Some of California’s other arguments are also similar to those we’ve seen from medical device plaintiffs’ lawyers, who often lower a microscope to a regulatory scheme and stare only at certain granules of it, hoping to blur any focus on the regulatory scheme as a whole, leaving it unrecognizable and applicable to almost nothing.  For instance, California argued that the portion of its statute that prohibits the sale of meat taken from non-ambulatory animals is not preempted because FMIA doesn’t apply to the sale of meat, only its processing.  More roadkill for the Court, which rejected California’s offer to look at a single tree and lose focus on the forest of the FMIA’s regulatory scheme.  The Court instead determined that the California statute’s sales ban is aimed at prohibitions within the slaughterhouse: “The idea—and the inevitable effect—of the provision is to make sure that slaughterhouses remove non-ambulatory pigs from the production process . . . by criminalizing the sale of their meat.”  Accordingly, “the sales ban regulates how slaughterhouses must deal with non-ambulatory pigs on their premises.” 
Importantly, the Court rejected California’s argument that its statute is not preempted because it neither prohibits something required by FMIA nor requires something prohibited by FMIA.  The Court said that this doesn’t matter.  That sounds like impossibility, which as much as we liked it in PLIVA, Inc. v.
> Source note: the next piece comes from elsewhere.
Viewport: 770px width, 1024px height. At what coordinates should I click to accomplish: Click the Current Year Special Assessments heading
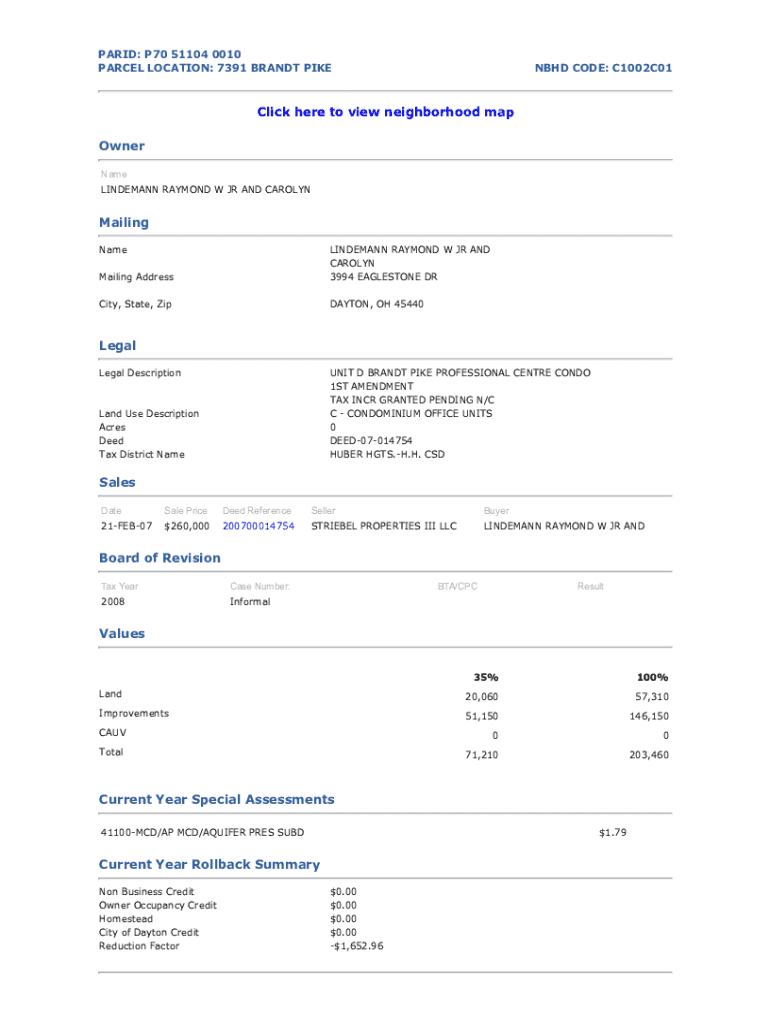pos(216,799)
Mensing, 131 S. Ct. 2567 (2011), has nothing to do with express preemption.  Direct conflict is not the issue: “FMIA’s preemption clause covers not just conflicting, but also different and additional state requirements.”  As those of us in the business of defending medical device companies know, that is essentially the same language in the preemption clause of the Medical Device Amendments of 1976 (“no State . . . may establish . . . with respect to a device intended for human use any requirement which is different from, or in addition to, any requirement applicable under this chapter to the device and which relates to the safety or effectiveness of the device”)
Homer may or may not be right that a pig is a wonderful, magical animal.  But either way the Supreme Court’s decision in Harris is pretty good too.  It underscores once again that broad preemptive language like that contained in the Medical Device Amendments of 1976 is not something to be explained away or rendered meaningless by redefinition and strained parsing.  It means what it says, and Harris provides further rock-solid Supreme Court precedent that it should be applied that way.